ICE detention centers at capacity — while Border Patrol closes facilities amid massive drop in illegal crossings

While Immigration and Customs Enforcement detention centers are nearing their breaking point, Border Patrol is closing temporary holding facilities with the massive drop in illegal crossings under President Trump — and more are expected to shut their doors, Homeland Security sources told The Post.

Customs and Border Protection (CBP) is shutting the doors to the soft-sided detention center dubbed “Firefly,” sources said.

The Biden administration opened the more than 150,000-square-foot facility as it scrambled to find the space to process the thousands of illegal migrants streaming across the border into Eagle Pass, Texas.

The Biden admin opened “firefly” as a “temporary” solution to the prolonged border surge. CBP

“They were always supposed to be temporary … that temporary solution became four years,” said one CBP source.

With fewer migrants crossing illegally, Border Patrol facilities have sat largely empty.

In February, border agents encountered roughly 8,000 illegal migrants crossing the southern border, marking the lowest month in at least 25 years, according to leaked data first obtained by The Post.

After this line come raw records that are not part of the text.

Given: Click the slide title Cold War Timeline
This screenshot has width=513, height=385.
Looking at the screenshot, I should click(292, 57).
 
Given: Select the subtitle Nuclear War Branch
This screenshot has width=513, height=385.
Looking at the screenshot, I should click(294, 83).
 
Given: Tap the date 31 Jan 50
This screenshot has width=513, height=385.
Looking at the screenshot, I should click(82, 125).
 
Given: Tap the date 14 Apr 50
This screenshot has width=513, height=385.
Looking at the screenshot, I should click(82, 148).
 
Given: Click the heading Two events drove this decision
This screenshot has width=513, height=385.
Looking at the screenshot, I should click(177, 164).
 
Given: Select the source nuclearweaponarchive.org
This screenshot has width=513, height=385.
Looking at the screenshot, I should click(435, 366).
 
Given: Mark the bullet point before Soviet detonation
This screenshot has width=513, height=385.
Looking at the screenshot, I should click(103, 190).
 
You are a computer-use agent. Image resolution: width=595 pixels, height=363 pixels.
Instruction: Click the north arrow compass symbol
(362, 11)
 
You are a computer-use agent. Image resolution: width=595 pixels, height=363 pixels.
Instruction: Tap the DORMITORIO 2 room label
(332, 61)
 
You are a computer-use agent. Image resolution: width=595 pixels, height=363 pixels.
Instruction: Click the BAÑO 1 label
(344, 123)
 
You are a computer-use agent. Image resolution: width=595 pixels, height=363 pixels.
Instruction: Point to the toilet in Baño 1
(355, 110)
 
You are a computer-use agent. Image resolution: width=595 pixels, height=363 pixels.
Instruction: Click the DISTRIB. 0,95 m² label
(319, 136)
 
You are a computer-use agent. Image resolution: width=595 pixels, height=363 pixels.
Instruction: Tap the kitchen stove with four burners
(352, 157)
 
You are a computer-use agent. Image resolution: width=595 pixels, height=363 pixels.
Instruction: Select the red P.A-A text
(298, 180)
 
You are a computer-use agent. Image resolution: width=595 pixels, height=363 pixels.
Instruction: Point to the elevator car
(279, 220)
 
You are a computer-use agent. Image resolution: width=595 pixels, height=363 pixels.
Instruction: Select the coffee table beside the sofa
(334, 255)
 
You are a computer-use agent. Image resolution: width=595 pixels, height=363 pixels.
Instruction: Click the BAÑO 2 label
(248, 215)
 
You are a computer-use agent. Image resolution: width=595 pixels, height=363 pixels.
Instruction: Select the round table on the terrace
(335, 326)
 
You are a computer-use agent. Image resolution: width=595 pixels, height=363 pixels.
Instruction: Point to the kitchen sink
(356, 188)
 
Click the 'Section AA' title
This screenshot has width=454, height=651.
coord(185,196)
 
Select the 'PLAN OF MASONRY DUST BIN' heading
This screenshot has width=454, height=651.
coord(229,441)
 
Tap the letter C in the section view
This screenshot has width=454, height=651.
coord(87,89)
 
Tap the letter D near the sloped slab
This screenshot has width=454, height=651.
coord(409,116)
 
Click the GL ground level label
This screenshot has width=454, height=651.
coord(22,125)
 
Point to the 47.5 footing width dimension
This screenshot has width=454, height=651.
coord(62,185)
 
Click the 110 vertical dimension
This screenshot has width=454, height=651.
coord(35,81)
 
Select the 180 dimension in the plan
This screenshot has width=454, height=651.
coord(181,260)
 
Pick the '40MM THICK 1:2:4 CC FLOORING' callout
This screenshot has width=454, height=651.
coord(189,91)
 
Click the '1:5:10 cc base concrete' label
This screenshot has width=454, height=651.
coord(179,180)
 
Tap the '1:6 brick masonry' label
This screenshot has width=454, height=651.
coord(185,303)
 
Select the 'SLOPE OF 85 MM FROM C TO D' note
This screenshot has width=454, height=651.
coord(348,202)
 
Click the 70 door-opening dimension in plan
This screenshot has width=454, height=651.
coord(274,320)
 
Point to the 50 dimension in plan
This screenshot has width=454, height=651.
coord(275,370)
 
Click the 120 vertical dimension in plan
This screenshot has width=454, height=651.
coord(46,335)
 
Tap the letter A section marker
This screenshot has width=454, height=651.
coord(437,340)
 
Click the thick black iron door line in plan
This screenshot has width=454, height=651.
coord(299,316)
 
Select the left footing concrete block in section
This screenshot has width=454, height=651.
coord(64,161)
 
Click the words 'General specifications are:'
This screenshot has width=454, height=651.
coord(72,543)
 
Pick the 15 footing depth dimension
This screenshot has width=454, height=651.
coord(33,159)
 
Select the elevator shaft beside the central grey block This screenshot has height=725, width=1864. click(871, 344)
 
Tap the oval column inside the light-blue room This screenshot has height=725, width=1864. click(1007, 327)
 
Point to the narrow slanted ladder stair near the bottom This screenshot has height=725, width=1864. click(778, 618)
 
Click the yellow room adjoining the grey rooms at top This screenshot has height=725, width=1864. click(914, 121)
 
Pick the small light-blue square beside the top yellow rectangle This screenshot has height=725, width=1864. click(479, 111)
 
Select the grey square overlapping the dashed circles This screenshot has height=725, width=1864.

In response, Border Patrol Chief Michael Banks offered ICE his temporary facilities.

Banks previously offered the temporary border facilities to ICE, which is stretched thin with the demands of President Trump’s mass deportation effort. NY Post

“We’re offering up our space to ICE because if you look at the numbers … they’re apprehending more people at the border than we are having come in,” the chief recently told The Post.

“So as ICE is making those arrests in the interior and reducing the number of illegals that are in our country, we’re ensuring that that cup doesn’t refill,” Banks continued.

“Our intent is to offer that up to ICE. If ICE has a need for that, they can take that and move forward with it. If they don’t, then we, we will get out of the temporary detention space business,” he added.

Migrants wait in an ICE holding cell in lower Manhattan. Getty Images

Migrant crossings hit their lowest level on record in February following Trump’s crackdown. Aristide Economopoulos

ICE currently has the funding to hold 41,500 illegal migrants, but it’s already “burning well over that to the tune of several hundred million dollars,” a senior agency source previously told The Post, revealing that the agency had opened four new federal prisons to address the issue.

If ICE declines the offer, Banks vowed to shut down the temporary processing centers, emphasizing the massive costs of operating the facilities.

It is likely that ICE declined because the facilities do not meet the agency’s high requirements for detention facilities. Trump’s border czar Tom Homan is reportedly working to lower those standards to allow more local cops to detain migrant criminals for ICE.

The closure of the processing center comes as Vice President JD Vance visited the border in Eagle Pass Wednesday, where he touted the Trump administration’s successful crackdown.

“President Trump has empowered — and, in fact, demanded — that his whole government take the task of border control seriously,” he said.